- _Exercise goal_
Within the records, which lines hold the string "list"? Report each one by copying it.

- _Exercise input_
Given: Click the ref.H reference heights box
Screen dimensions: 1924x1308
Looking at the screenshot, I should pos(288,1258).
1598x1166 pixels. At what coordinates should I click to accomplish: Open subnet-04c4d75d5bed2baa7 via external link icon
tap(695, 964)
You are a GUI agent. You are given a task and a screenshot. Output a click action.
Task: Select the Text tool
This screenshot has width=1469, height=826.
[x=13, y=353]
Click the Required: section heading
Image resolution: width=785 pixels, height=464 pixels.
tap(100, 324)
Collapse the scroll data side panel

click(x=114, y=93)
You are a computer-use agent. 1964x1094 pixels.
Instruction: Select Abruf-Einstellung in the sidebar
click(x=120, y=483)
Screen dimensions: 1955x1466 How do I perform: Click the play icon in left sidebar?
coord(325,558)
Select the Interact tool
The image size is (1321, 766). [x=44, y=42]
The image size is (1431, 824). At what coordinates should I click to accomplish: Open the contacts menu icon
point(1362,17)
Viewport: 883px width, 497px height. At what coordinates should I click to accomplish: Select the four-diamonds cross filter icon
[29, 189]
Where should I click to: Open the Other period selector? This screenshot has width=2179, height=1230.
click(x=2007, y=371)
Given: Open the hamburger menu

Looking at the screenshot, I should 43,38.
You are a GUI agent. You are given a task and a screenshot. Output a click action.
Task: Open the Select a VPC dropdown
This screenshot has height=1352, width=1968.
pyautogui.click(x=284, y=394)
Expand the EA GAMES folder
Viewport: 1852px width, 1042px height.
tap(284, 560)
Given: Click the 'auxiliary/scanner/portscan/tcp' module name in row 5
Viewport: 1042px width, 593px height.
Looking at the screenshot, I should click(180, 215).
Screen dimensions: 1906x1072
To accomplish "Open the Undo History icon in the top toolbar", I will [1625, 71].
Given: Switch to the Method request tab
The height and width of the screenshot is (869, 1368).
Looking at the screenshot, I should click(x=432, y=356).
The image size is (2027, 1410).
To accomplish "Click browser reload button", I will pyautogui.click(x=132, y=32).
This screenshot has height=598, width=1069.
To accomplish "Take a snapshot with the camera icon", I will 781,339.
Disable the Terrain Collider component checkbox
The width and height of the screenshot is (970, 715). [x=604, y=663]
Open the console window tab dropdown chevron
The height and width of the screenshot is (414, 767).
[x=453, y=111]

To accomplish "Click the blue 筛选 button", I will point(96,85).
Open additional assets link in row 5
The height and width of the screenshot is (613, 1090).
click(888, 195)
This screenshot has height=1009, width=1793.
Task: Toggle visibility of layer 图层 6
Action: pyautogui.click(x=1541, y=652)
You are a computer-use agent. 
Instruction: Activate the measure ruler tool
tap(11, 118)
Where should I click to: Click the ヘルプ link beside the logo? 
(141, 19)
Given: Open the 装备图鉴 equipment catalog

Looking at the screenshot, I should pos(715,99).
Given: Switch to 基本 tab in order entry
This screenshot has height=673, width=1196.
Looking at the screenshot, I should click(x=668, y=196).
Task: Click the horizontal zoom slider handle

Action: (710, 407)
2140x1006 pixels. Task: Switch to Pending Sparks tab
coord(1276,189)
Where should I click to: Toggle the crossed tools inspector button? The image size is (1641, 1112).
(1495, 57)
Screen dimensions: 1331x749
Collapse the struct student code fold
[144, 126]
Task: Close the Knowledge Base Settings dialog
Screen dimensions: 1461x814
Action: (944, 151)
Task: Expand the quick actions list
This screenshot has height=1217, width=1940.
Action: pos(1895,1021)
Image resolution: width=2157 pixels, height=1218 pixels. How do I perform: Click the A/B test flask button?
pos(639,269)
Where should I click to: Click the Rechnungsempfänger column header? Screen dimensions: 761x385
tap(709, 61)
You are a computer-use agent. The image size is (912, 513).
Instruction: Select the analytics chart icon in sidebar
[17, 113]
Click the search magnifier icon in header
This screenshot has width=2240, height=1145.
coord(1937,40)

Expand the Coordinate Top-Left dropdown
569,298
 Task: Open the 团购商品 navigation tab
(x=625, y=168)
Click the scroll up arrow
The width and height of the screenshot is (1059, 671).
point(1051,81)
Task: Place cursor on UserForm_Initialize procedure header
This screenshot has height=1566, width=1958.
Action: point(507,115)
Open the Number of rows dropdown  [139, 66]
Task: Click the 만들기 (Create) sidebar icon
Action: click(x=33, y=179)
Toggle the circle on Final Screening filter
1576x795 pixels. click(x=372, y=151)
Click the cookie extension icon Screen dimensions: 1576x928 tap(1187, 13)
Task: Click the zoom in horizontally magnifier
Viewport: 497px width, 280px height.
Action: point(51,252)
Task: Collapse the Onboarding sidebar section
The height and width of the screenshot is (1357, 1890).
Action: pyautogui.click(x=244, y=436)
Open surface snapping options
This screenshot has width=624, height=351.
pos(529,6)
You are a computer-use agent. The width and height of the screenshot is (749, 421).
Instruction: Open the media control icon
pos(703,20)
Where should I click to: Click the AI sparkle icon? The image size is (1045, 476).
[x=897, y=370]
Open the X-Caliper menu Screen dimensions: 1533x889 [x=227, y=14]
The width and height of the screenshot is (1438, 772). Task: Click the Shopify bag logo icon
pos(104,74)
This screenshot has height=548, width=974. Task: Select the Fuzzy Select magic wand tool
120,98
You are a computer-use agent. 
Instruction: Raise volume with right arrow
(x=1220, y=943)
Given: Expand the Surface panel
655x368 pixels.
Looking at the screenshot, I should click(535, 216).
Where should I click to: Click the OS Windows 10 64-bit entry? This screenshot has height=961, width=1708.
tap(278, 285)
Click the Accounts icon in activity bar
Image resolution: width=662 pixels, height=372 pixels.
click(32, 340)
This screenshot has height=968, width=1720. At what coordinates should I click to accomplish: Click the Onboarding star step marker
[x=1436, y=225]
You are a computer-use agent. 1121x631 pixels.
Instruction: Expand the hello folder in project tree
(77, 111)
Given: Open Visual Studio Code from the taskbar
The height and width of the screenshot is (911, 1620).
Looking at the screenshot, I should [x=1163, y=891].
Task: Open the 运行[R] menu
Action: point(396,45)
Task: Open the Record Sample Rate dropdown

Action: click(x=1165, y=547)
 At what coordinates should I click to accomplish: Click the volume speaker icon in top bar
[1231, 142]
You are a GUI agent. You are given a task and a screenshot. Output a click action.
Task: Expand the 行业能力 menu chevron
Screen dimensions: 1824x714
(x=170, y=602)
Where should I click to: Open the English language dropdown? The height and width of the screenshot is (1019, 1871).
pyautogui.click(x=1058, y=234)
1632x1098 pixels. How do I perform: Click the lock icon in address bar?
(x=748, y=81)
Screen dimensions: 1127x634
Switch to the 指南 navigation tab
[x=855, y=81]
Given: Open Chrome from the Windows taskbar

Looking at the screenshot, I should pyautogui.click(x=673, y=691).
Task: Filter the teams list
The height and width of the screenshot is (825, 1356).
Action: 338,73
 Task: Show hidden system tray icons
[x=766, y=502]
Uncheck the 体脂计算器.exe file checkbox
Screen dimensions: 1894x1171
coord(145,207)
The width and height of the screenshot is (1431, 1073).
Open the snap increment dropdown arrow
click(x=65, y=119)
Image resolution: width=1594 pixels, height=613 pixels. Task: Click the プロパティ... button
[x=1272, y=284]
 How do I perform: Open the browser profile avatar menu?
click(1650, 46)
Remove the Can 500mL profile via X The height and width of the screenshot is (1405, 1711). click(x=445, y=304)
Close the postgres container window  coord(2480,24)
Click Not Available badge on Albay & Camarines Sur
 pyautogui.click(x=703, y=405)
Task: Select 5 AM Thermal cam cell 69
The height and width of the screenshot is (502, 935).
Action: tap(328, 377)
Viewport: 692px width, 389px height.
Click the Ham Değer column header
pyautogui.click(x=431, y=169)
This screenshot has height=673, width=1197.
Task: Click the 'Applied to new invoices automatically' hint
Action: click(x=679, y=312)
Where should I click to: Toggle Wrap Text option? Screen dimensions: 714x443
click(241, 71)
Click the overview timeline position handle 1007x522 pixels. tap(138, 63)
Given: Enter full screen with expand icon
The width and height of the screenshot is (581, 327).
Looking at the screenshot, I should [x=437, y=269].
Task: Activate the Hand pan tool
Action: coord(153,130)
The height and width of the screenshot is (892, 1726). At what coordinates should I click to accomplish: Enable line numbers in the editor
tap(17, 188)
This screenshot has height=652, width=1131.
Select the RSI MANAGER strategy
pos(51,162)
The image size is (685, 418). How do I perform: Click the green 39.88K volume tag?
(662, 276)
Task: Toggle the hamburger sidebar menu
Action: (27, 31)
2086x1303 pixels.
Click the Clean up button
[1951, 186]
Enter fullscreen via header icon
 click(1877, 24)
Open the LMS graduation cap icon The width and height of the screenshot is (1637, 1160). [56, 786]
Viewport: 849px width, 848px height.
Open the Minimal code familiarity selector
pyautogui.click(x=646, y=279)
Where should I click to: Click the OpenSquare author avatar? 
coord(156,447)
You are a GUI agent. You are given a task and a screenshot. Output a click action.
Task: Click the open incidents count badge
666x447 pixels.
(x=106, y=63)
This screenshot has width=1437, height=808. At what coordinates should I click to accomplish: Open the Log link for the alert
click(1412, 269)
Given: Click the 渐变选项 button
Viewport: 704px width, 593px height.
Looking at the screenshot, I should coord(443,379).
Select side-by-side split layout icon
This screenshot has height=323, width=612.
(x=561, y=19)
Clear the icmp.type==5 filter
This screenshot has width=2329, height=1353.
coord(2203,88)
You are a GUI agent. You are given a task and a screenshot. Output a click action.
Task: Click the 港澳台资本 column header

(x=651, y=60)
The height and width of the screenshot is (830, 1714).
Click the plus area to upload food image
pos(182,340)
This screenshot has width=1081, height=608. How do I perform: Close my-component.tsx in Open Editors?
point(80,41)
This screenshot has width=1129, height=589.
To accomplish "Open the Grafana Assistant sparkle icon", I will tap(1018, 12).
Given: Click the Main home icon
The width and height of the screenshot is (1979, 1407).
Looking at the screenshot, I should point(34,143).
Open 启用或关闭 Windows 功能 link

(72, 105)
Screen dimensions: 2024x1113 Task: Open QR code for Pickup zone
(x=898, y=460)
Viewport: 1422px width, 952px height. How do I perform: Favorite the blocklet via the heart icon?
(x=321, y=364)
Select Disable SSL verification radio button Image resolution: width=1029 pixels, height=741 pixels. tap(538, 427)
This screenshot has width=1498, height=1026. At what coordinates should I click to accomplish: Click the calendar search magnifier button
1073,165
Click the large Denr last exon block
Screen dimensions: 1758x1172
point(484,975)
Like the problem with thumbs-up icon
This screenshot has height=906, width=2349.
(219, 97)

- _Response to the exercise_
Task: Expand the quick actions list
Task: Filter the teams list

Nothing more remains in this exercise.